Aliment bâtisseur de l'organisme, le poisson a la même teneur en
protéines que la viande. De plus, il est riche en phosphore, soufre,
magnésium, cuivre et, comme les autres produits de la mer, représente
une source importante d'iode. Les poissons se cuisent différemment selon
les espèces. Parmi les modes de cuisson les plus répandus, citons
principalement :
Le pochage au court-bouillon
C'est la préparation la plus pratique, surtout depuis que l'on trouve
dans le commerce du court-bouillon qui se dilue instantanément dans l'eau.
Cependant, on peut le préparer soi-même en faisant bouillir pendant
une demi-heure dans un mélange d'eau (2,5 litres), des carottes, des
oignons, du laurier, du thym, du poivre et du sel.
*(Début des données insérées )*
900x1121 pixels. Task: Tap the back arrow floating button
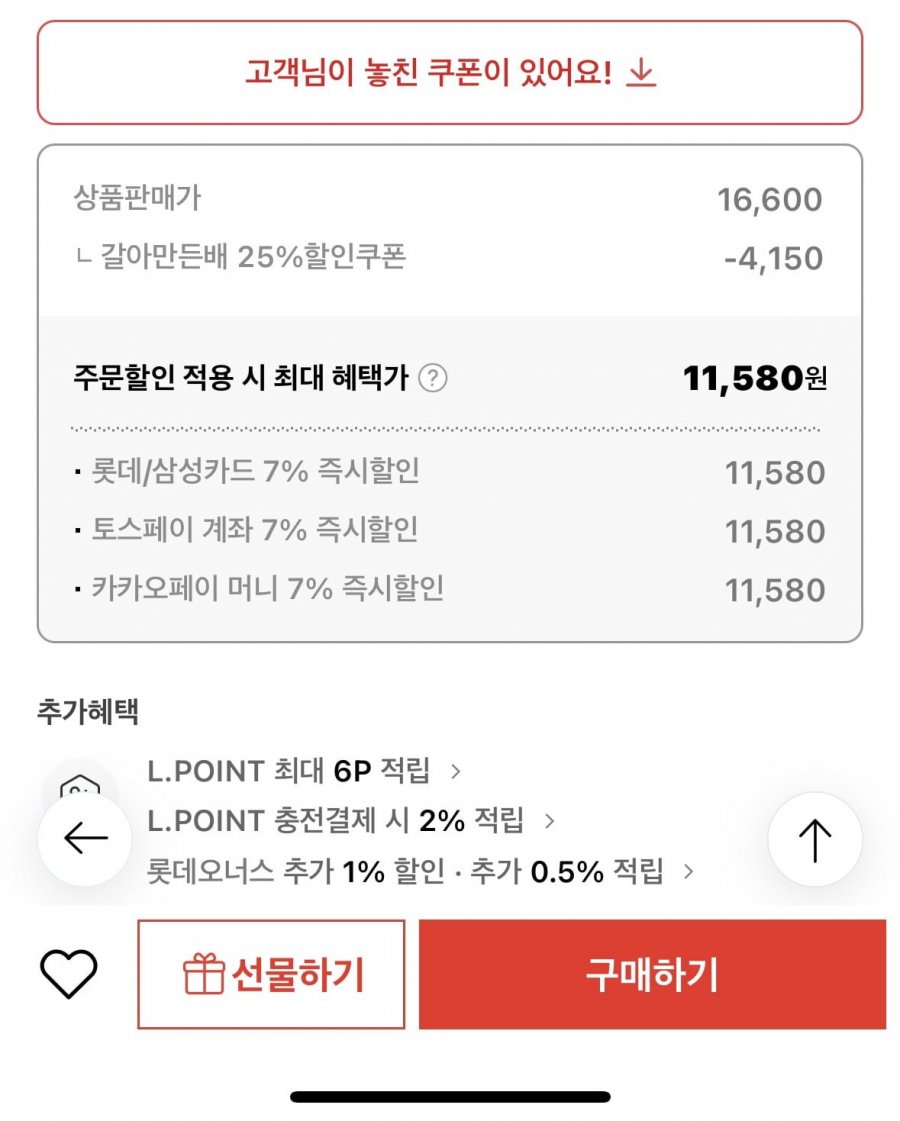point(85,839)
Quand la préparation
est refroidie, on y plonge le poisson et, dès que le liquide se met à
frémir, on compte 10 minutes par livre pour la cuisson. La chair cuite
doit être ferme mais souple.
La cuisson au bleu
Ce mode de cuisson est réservé aux poissons d'eau douce et en
particulier à la truite ; le poisson est plongé vivant dans un
court-bouillon fortement vinaigré et en ébullition. On compté
7 ou 8 minutes pour un poisson de 250 g environ.
La marinade
Le poisson est cuit dans une marinade composée de jus de citron, d'huile
d'olive et d'un mélange d'aromates.
La friture
On immerge le poisson, préalablement fariné, dans une grande
quantité d’huile portée à une température
élevée (180°C) enrobé ou non d’une pâte
à frire afin qu'il soit immédiatement saisi. Plus le poisson est
petit, plus la température du bain de friture doit être élevée.
Le temps de cuisson est alors réduit en conséquence. Les gros
poissons devront être entaillés par deux incisions légères
sur chaque face afin d'être frits à coeur. Il y a toutefois quelques
règles fondamentales à respecter : en effet, le bain de friture
ne doit pas fumer et doit être renouvelé régulièrement
au bout de 8 à 10 usages environ.
La cuisson à la meunière
Elle convient à presque tous les poissons entiers, en darnes ou en filets.
Le poisson est légèrement fariné et poêlé
au beurre. Après l’avoir fait dorer sur les deux faces, on l’arrose
d’un jus de citron et on le parsème de persil haché. La
cuisson est alors terminée à petit feu dans une cocotte couverte.
La cuisson au four
On utilise le four pour rôtir les beaux poissons entiers ou farcis en
les arrosant fréquemment de leur jus de cuisson. On peut également
y faire cuire des petits poissons en papillote (entier ou filet), ce qui fait
ressortir leur arôme naturel. Ce mode de cuisson présente des avantages
non négligeables, car il ne dégage aucune odeur désagréable
et ne salit pas le four.
La grillade
Griller un aliment, c’est le mettre en contact avec la chaleur d’un
foyer par rayonnement.
Les poissons sont les aliments idéaux pour ce type de cuisson car ils
conservent leur valeur nutritive. En effet, les protéines forment rapidement
une couche protectrice autour de l'aliment. Les éléments nutritifs
ne peuvent donc pas s’écouler et restent à l’intérieur
de l’aliment.
Tous les poissons peuvent être grillés, surtout les poissons gras,
tels que sardines, thon en tranches, maquereaux, etc. à l’aide
d’un pinceau, on les enduit légèrement d’huile. Les
poissons fragiles devront être enveloppés dans du papier d’aluminium
et ceux qui sont épais, incisés sur chaque face. Lorsqu’ils
sont bien dorés ou que la peau est craquante, on les retire du gril à
l’aide spatule.
La cuisson à la vapeur
Idéale pour les poissons plats et fragiles. La cuisson à la vapeur
nécessite une cocotte dans laquelle on isolera le poisson de l’eau
en le plaçant sur une grille ou un panier. Les filets fragiles comme
ceux du merlan doivent être roulés sur eux-mêmes et embrochés
sur un bâtonnet de buis. A la cuisson, ils se rétractent sous l’effet
de la chaleur et conservent cette forme une fois le bâtonnet enlevé.